━━━ Data excerpts

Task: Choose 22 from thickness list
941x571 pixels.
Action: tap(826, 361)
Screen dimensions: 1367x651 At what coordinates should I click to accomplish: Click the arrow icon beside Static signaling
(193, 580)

━━━━━━
━━━ Data excerpts

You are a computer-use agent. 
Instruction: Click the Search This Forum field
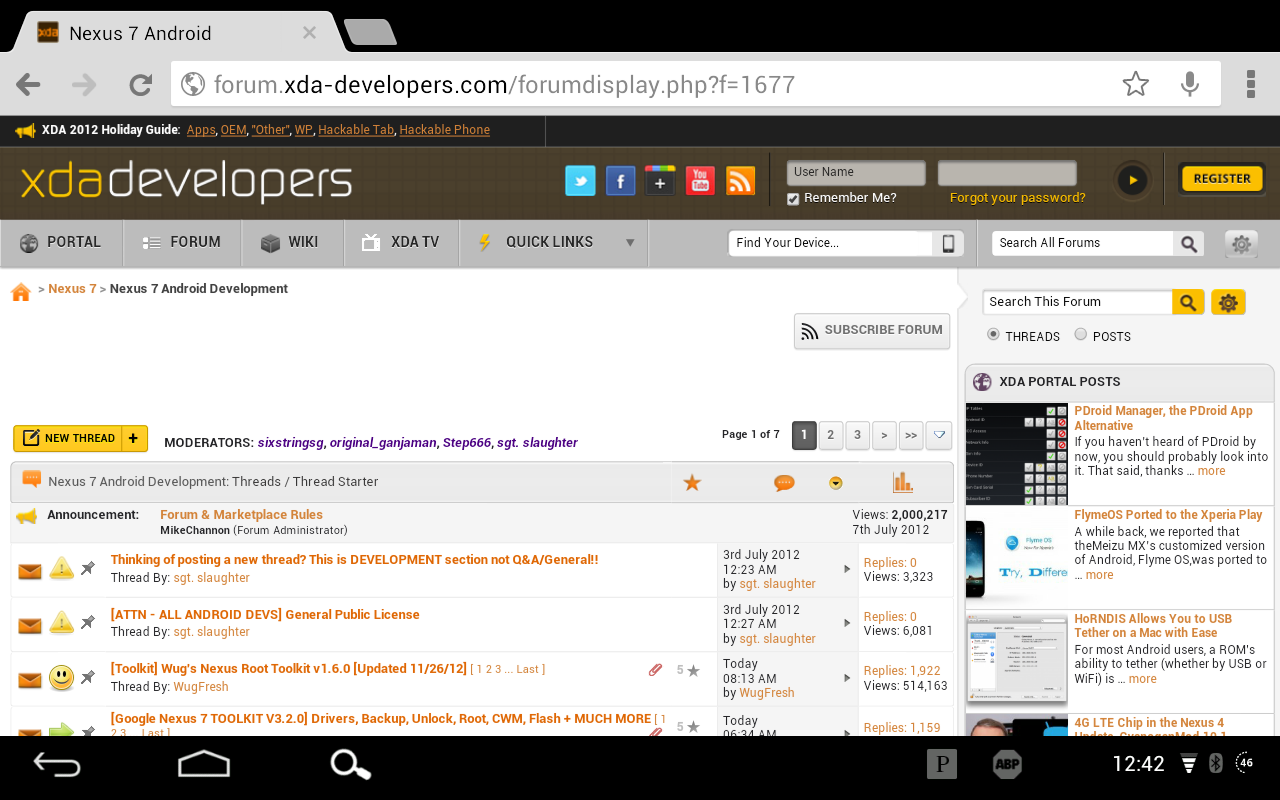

━━━━━━
━━━ Data excerpts

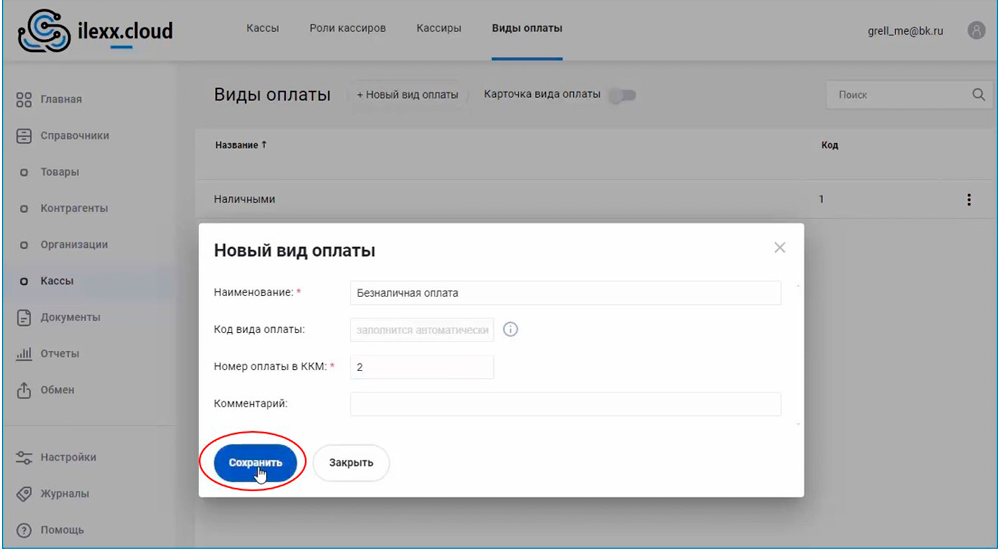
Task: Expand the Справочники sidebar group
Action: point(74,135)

━━━━━━

* _Work instructions_
Return, with no change at all, every line in the entries above from the line containing "You are a computer-use agent." through the line containing "Instruction: Click the".

* _Completed task_
You are a computer-use agent. 
Instruction: Click the Search This Forum field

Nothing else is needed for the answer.